Une étude a démontré que les patients qui écoutaient de la musique avant une intervention chirurgicale présentaient un degré d'anxiété bien moindre que ceux qui prenait des anxiolytiques comme le Valium — et de surcroit sans le coût et les effets secondaires. Les scientifiques soupçonnent la musique de stimuler la sécrétion de peptides opiacés endogènes à l'intérieur du cerveau.

« L'examen de ces éléments de preuve fournit des arguments préliminaires certains à l'affirmation selon laquelle des modifications neurochimiques entreraient en jeu dans l'incidence de la musique sur la santé » ont noté les auteurs de cette étude.

« La musique fait partie de ces choix de vie qui peuvent réduire le stress, assurer une protection contre la maladie et gérer la douleur. »

Une machine pour faire de la musique tout en se musclant

Tom Fritz de l'Institut Max Planck de neurologie et des sciences cognitives de Leipzig en Allemagne et Daniel Bowling de l'Université de Vienne en Autriche travaillent avec une machine « jymmin» (un croisement entre « jam » pour l'improvisation musicale et « gym » — N.d.T.), un appareillage spécial pour faire coupler de la musique à des exercices de musculation. Les sons changent en fonction de la pression exercée par l'utilisateur et le rythme de la musique s'adapte à son exercice. « Cela rend la musique vraiment agréable — on a la perception de vraiment s'exprimer musicalement parlant » explique Fritz.

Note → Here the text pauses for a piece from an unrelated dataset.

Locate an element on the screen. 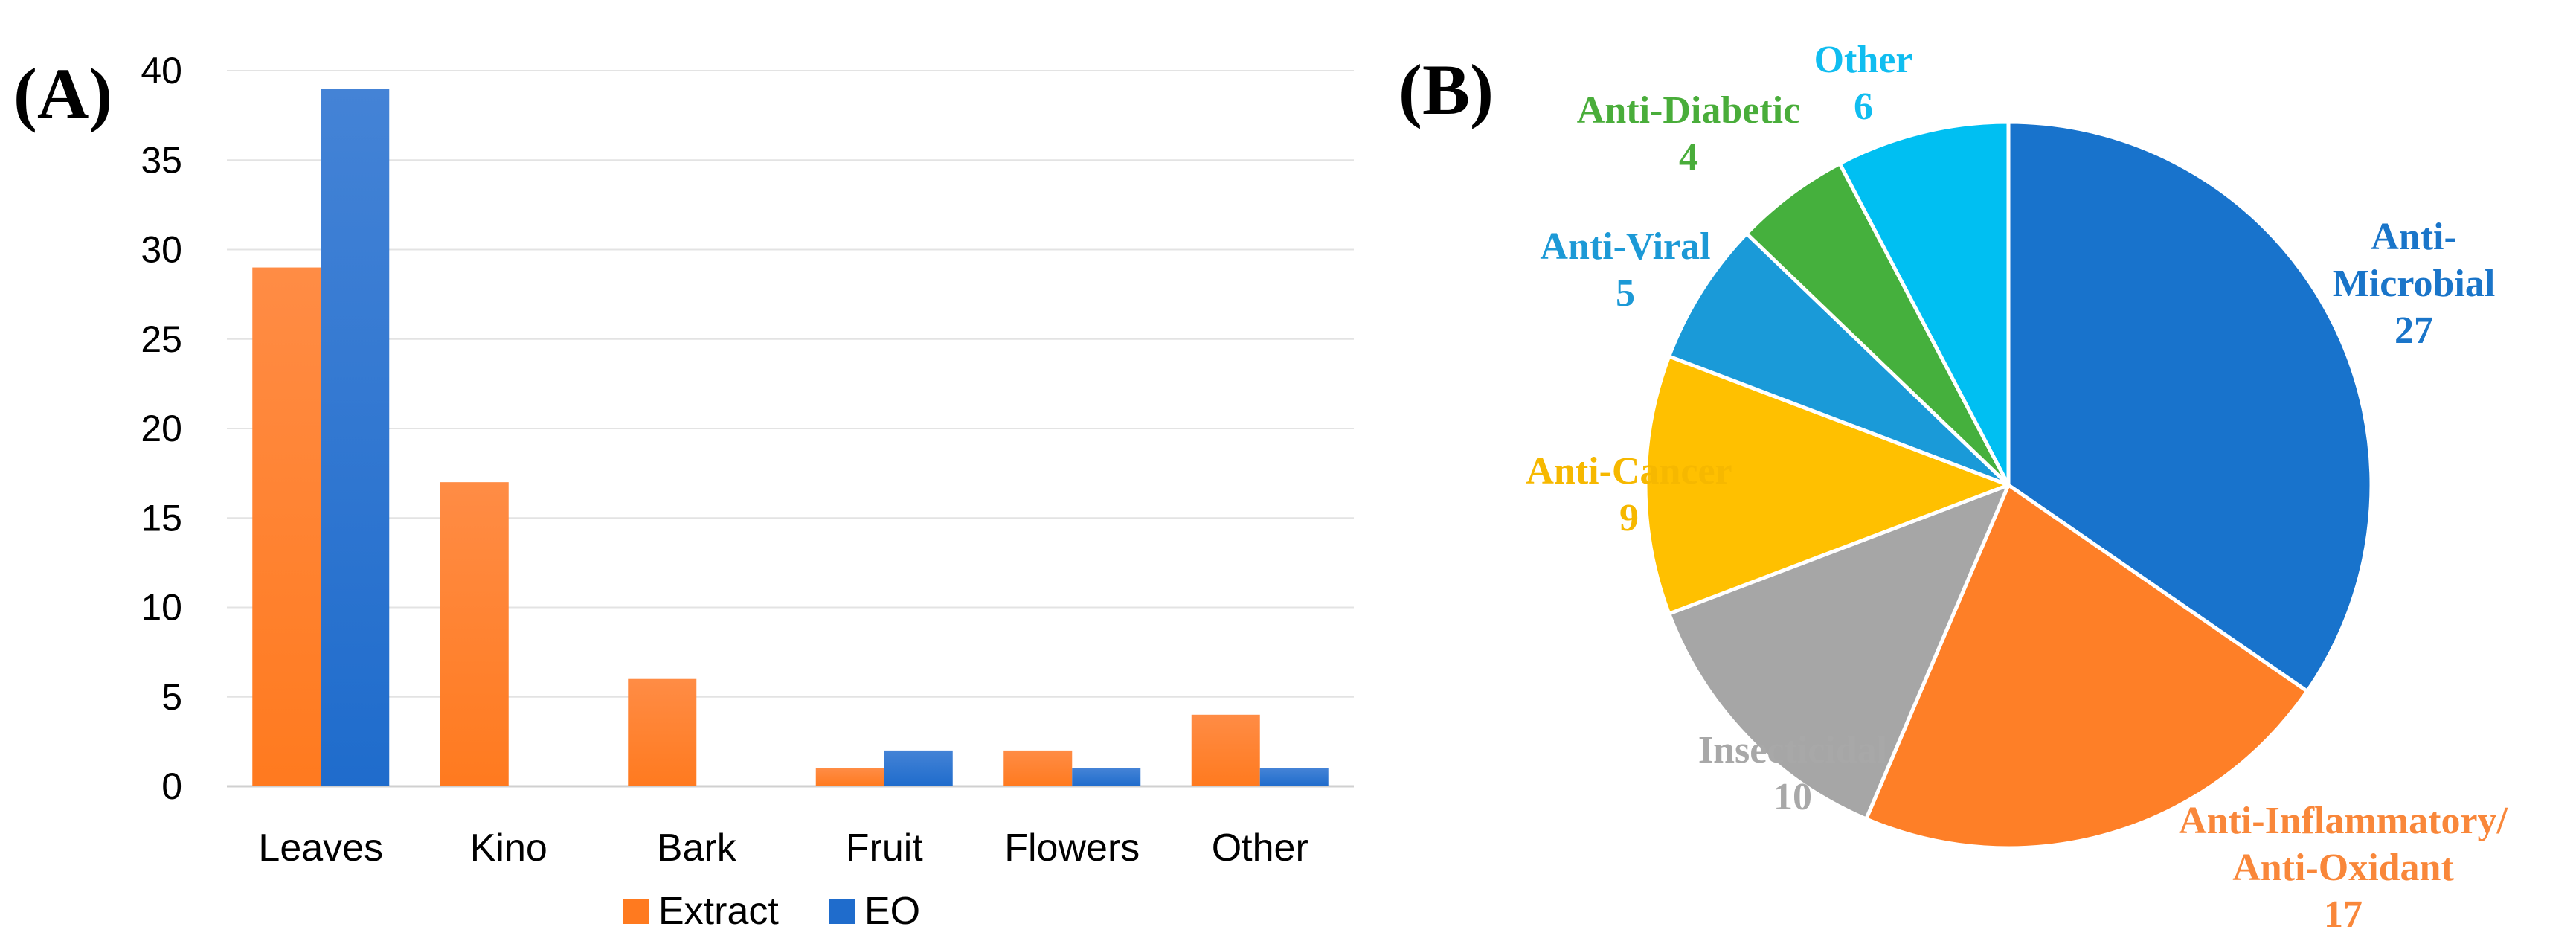  bar-eo-other is located at coordinates (1294, 777).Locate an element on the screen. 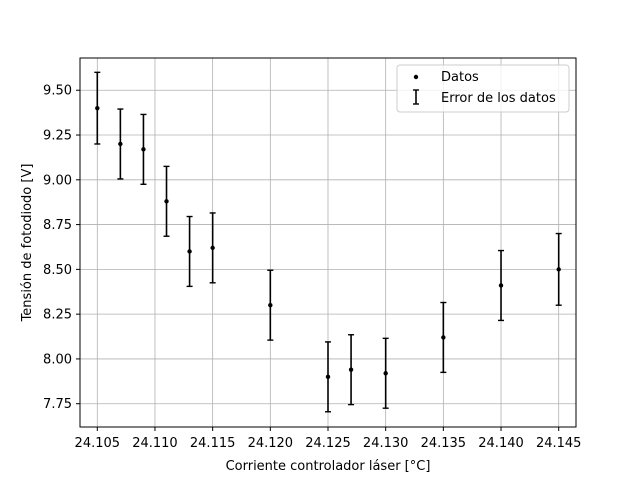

Ils ont démontré qu'au bout de 6 minutes d'utilisation de cette machine, la perception du taux d'effort fourni par la personne chute de moitié. S'entraîner avec ces appareillages semble également augmenter davantage le seuil de douleur que l'entrainement classique avec de la musique ont-ils déclaré aux délégués du colloque.

Leurs expériences viennent encore étayer l'implication des opiacés. « C'est une pièce de plus au puzzle » explique Bowling. « Nul besoin d'être un neuroscientifique pour vous apprendre que la musique peut avoir un effet stimulant, procurer un plaisir ou une tristesse intense, mais c'est un tournant exaltant pour la recherche sur les fondements biologiques de la musique. »

D'autres projets d'application clinique de la musique

Fritz travaille à l'élaboration d'un logiciel pouvant fournir une « rétroaction musicale » similaire à l'utilisateur qui, selon lui, pourrait contribuer à soulager la douleur des personnes se remettant d'attaques ou de désintoxication aux drogues. Certains hôpitaux ont déjà recours à la musique dans le cadres d'interventions chirurgicales pour diminuer l'anxiété avant et la douleur qui s'ensuit. Mais Sven Bringman de l'Institut Karolinska en Suède affirme que l'on pourrait en faire davantage usage. « On n'utilise pas la musique autant que l'on devrait parce que cela prend plus de temps à une infirmière que d’administrer un sédatif ».

S'il reste encore à exploiter pleinement la musique d'un point de vue clinique, selon Levitin nous tirons couramment parti de ses effets sur le cerveau. « De nombreuses personnes ont recours à la musique pour réguler leur humeur tout au long de la journée. Nous nous en servons pour créer la bande sonore de nos vie » conclut-il.